Ada kebiasaan manusia yang sulit untuk ditinggalkan, bahkan seakan telah menjadi jati dirinya. Hari ini orang menyebutnya penyakit hedonisme. Lebih keren dan memojokkan lagi anak-anak muda menyebutnya matre. Biasanya kata ini meluncur dari seorang bujangan kepada lawan jenisnya yang cendrung matrealistis. Segala sesuatu diukur dengan materi. Sehingga kebiasaan ini menjadi sebuah persaingan pesat pada akhirnya berbuah pada penyakit cinta dunia yang berlebihan.
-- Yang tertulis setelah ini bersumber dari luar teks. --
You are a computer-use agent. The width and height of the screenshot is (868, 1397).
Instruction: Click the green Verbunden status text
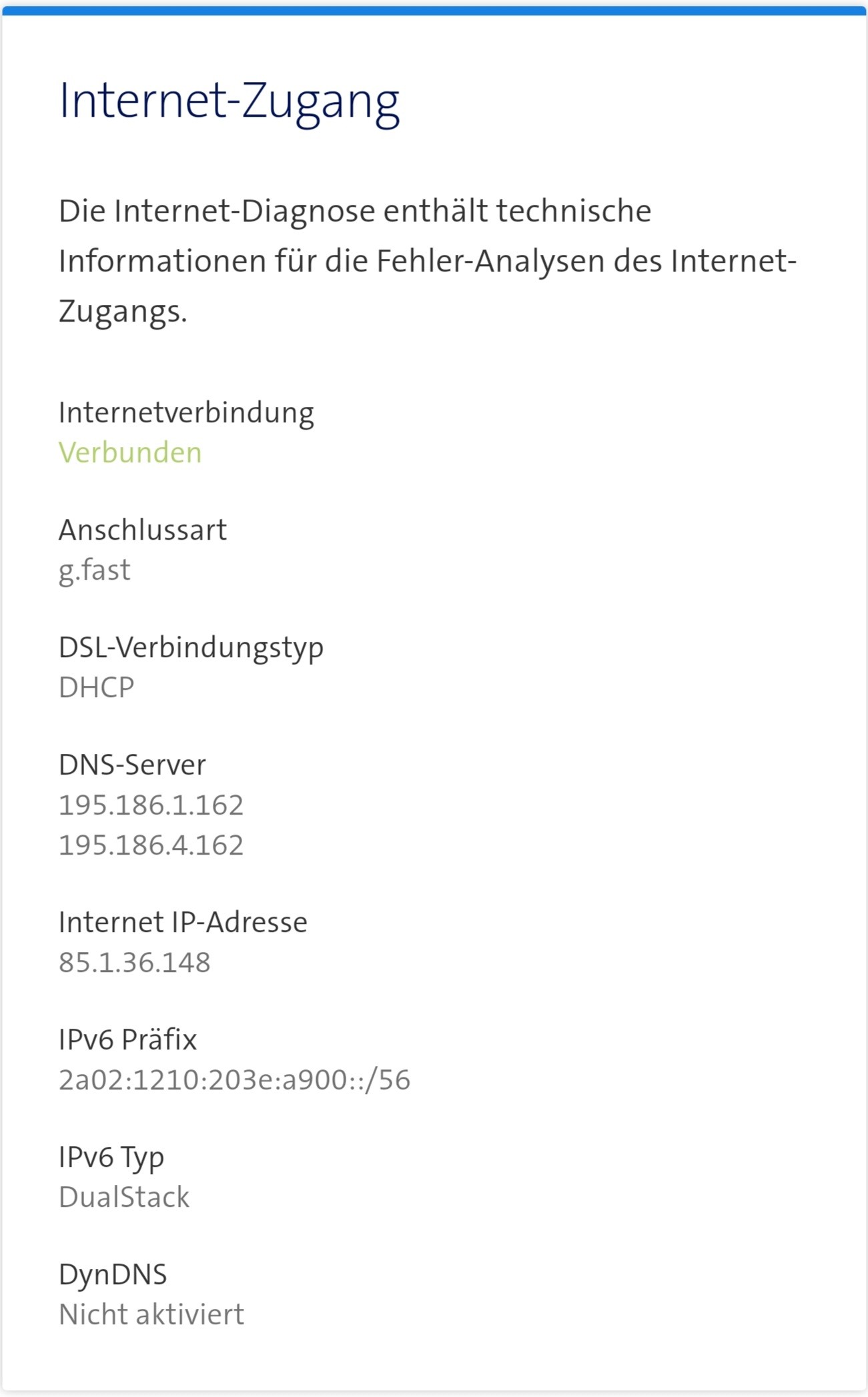tap(130, 452)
Selalu ingin lebih dari tetangganya, berlomba mengejar materi. Sampailah ia lupa akan tujuan utamanya tercipta. Yaitu mengabdi kepada Allah Swt.
Allah Swt. dalam firmanNya: “maka terimalah apa-apa yang telah aku berikan padamu dan jadilah kamu termasuk dari golongan yang bersyukur.”(al-A’raf: 144)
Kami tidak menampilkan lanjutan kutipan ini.